博多の思い出4

前回のブログがえらいリツィートされていてビビりましたが、今週からまた通常運転に戻ります。
というわけで「博多の思い出4」です。

博多に越す前の僕は部屋を借りるときは不動産屋に行っていた。
そんなの当たり前だろ?と思うかもしれないけれど、よくよく考えてみれば「そういうもんだ」といつから思うようになったのか。不思議なのは、心当たりもないままに「そういうもんだ」と思うようになった自分だ。

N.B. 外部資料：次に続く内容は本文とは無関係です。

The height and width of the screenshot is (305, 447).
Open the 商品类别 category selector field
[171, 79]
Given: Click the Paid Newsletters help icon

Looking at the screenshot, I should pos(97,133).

それに不動産屋ではいつも居心地の悪い思いをしていたのに、どうしてわざわざ毎度不動産屋に依頼していたんだろう。

居心地が悪いというのは、僕みたいに外国籍の場合、不動産屋が「問題ありませんよ」と言ってくれても、大家が断る例もいまだに多いからで、無問題と言う反応もここ10年くらいの話で、以前は「ペット可・子供もふたりまで可・外人不可」みたいな条件が堂々と記載されていたりしたものです。

それに加えて僕みたいにフリーランスとなると断られる率はぐっと高くなる。
それでも良心的な不動産屋に巡りあえば、いろいろ物件を見ることができたけれど、それはそれで見えてきたことがあって、東京23区では7万円以下の物件は建築物として異様に貧しい造りだということだ。

キッチンに必要な換気扇が玄関の脇に設置されていたりとか建具がぺっらぺらであるとか、ハウスメーカーと工務店の事情とか、住人の生活ではなく数字の辻褄あわせに従った結果、「こんなのできました」みたいな、まともに建築について考えたら建てようと思わないだろうというような物件といっぱい巡りあった。なのに僕はアホみたいに「部屋を借りるのに不動産屋を通すしか方法がない」と思い込んでしまっていたのだ。

震災後、とりあえず西へという目論見で定めた地が博多だったがとりあえず土地勘はない。ざっと地図を眺めて、人の話を聞いて、グーグルで「博多 カフェ」とか「雑貨」とか軟弱な検索をしてみた結果、「薬院あたりがいい」と思った。
あとで知ったのは薬院という街には九電や西部ガスの社長が住むなどそれなりの高級住宅街だった。不動産屋に行けば、プレカリアートの身では不相応だということにしかならないし、実際そうだった。

とにかく街を歩いてみようと当て所なくぶらついていたら、再開発の進む街には不調和なコの字型した木造の家が庭を挟んで建っていて、大きな木と壁をはう葉に覆われたカフェがあった。名前を「ふら」という。なんとなく惹かれて店に入ったら、。店の主人はコムデギャルソンとか似合いそうなすてきな女性だった。

僕が明らかにこの辺りの者ではないという雰囲気だったのだろう。しばらくすると「旅行ですか?」といったふうに尋ねて来、「いや部屋を探しているんです」というと紙を取り出すや地図を描き、「ここに行ってみるといいですよ。大家さんはそのマンションの隣に住んでますから尋ねるといいです」とメモを僕に渡した。驚くというよりも「来た!」というか「求めよさらば与えられん」という展開に興奮した。
コーヒーを飲み終わると、僕はさっそくマンションに向かった。